**Work item**
Transcribe exactly the lines from the one containing "Insert a numbered list" through the end of the data, both included. Leave out pictures.

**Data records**
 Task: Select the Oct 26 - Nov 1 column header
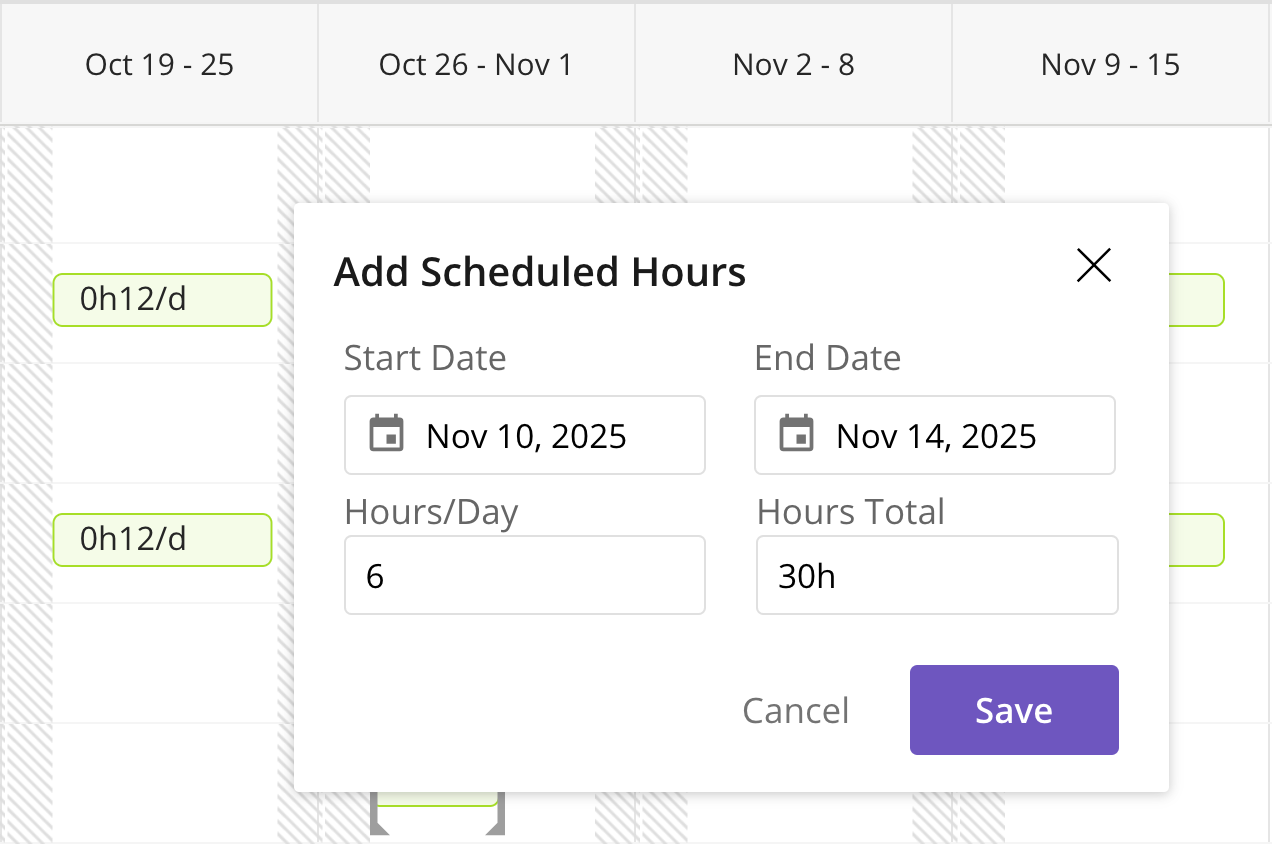coord(475,64)
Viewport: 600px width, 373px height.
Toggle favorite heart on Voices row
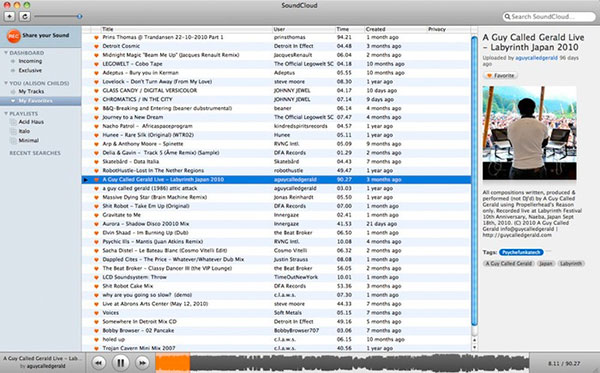click(x=96, y=313)
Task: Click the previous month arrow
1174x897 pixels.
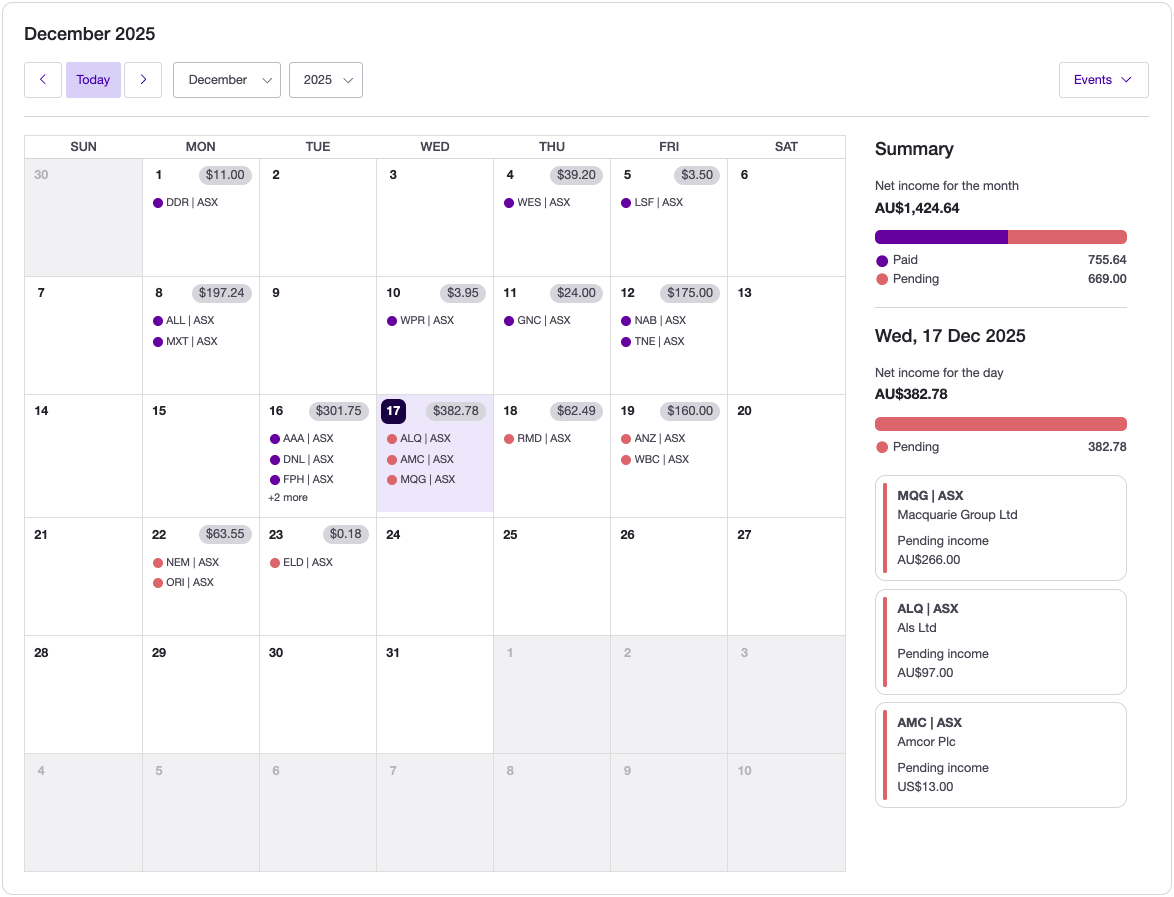Action: pos(43,79)
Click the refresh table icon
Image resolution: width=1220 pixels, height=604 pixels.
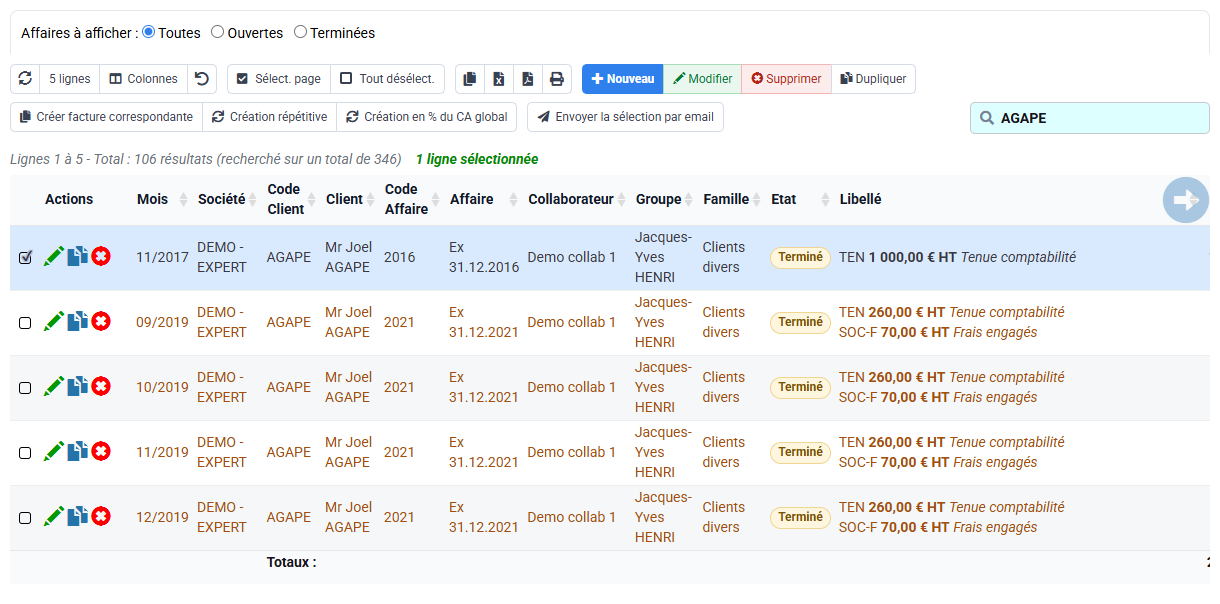[x=25, y=79]
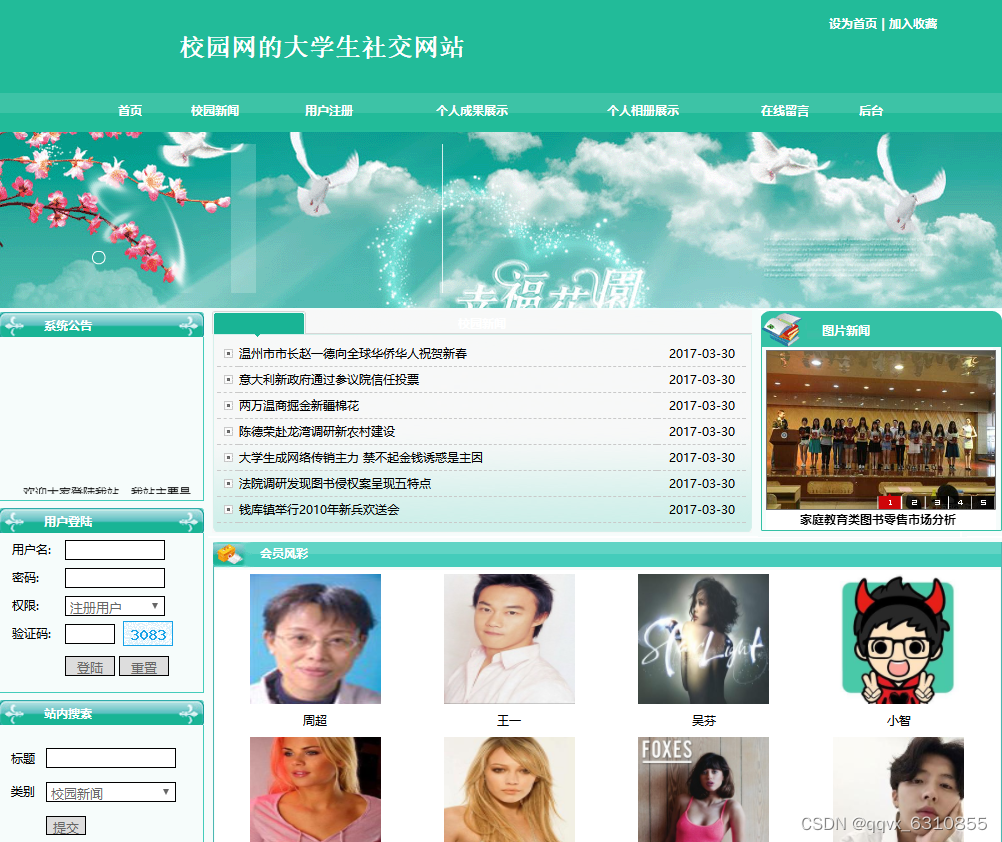Click the 验证码 verification code field
The height and width of the screenshot is (842, 1002).
click(x=90, y=634)
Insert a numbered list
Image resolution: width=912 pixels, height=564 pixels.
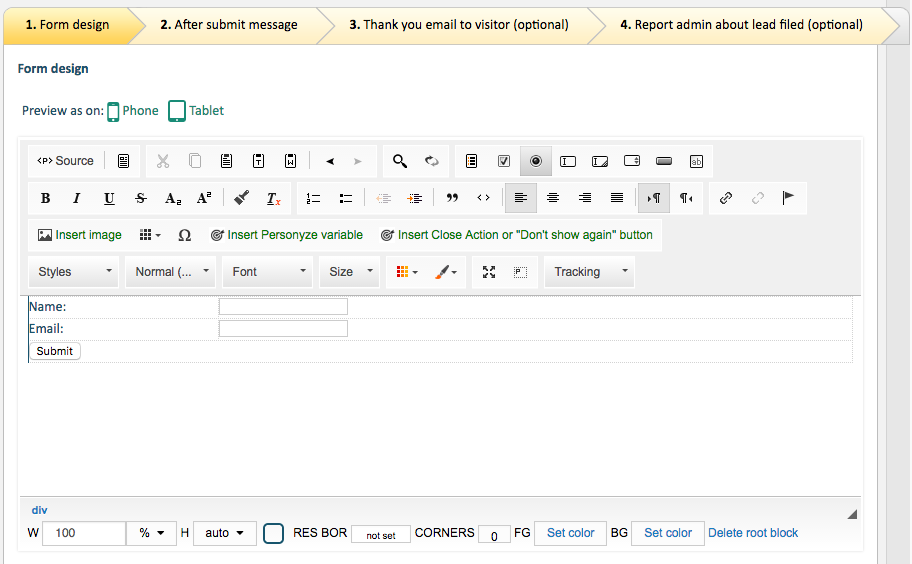(313, 198)
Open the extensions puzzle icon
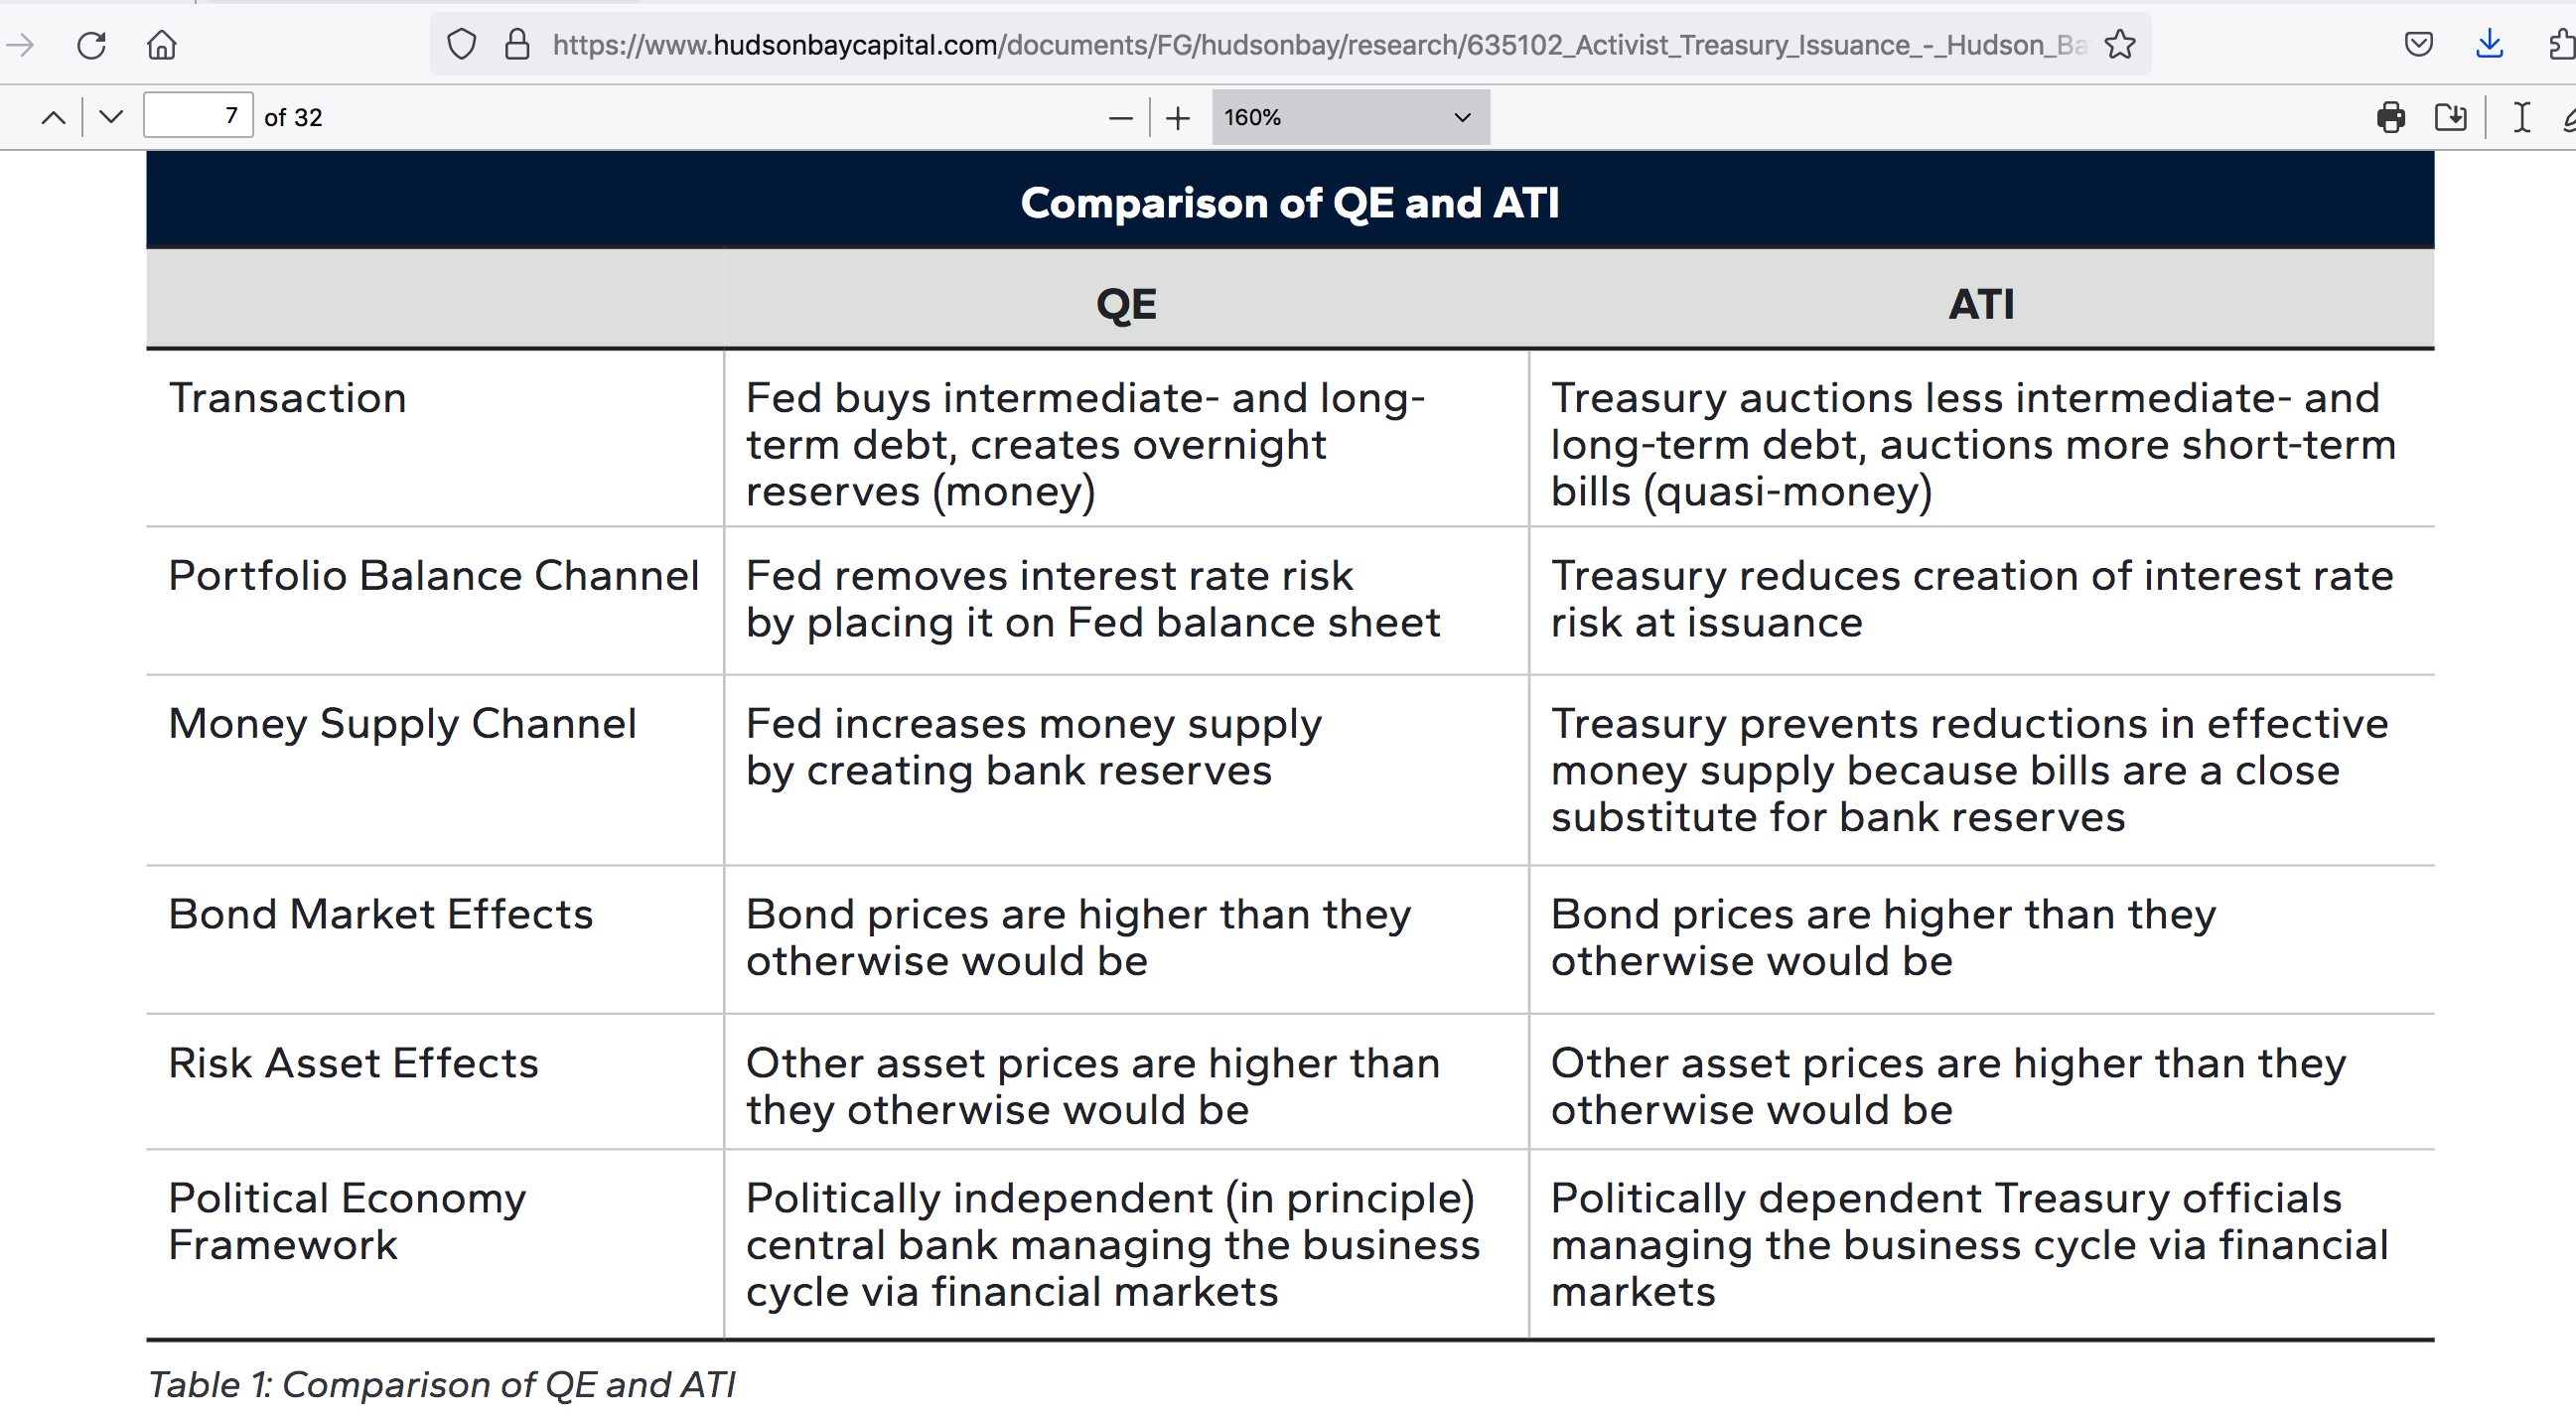Image resolution: width=2576 pixels, height=1414 pixels. click(x=2563, y=45)
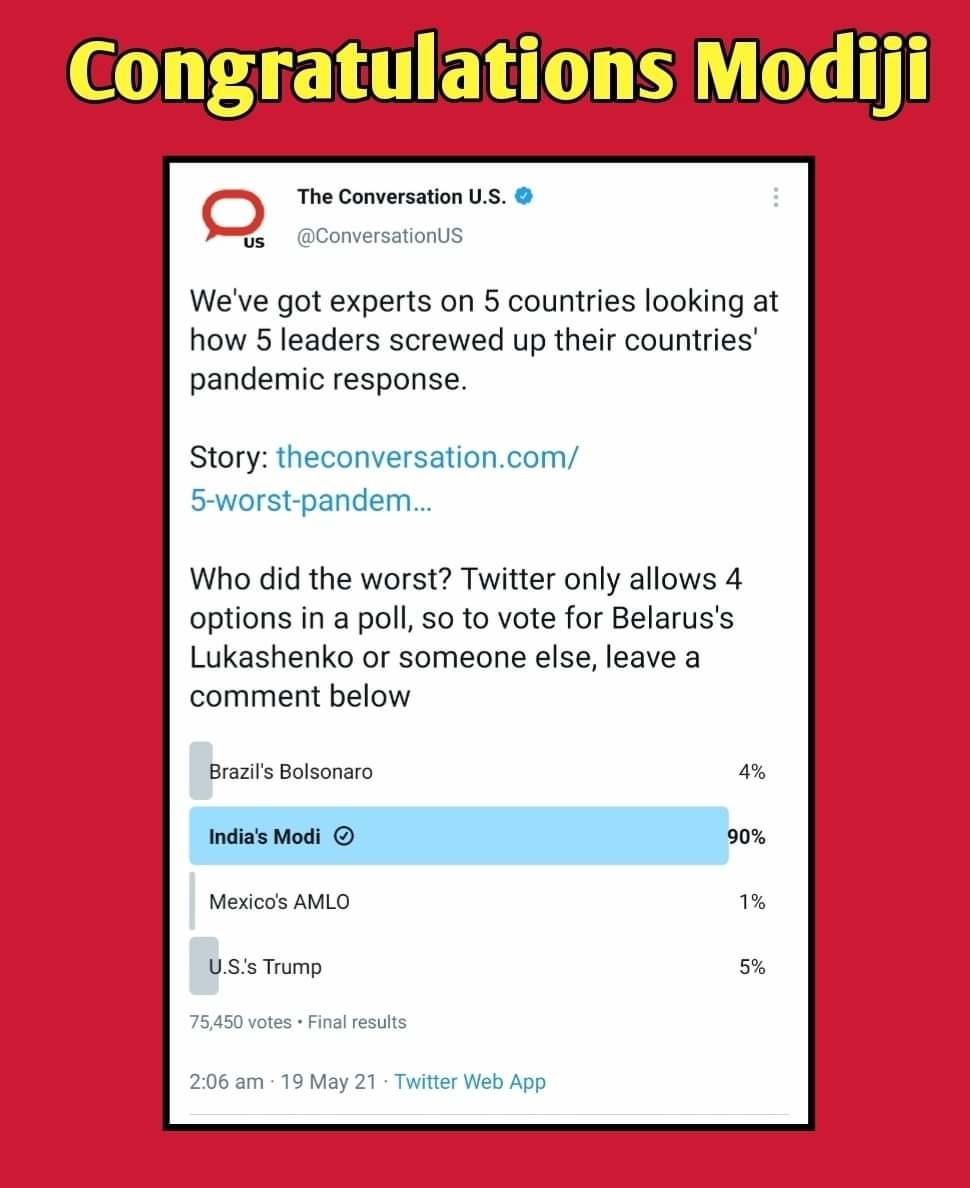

**Response below**
Insert a numbered list
Image resolution: width=912 pixels, height=564 pixels.
(313, 198)
Open the extensions puzzle icon
Image resolution: width=2576 pixels, height=1414 pixels. click(x=2563, y=45)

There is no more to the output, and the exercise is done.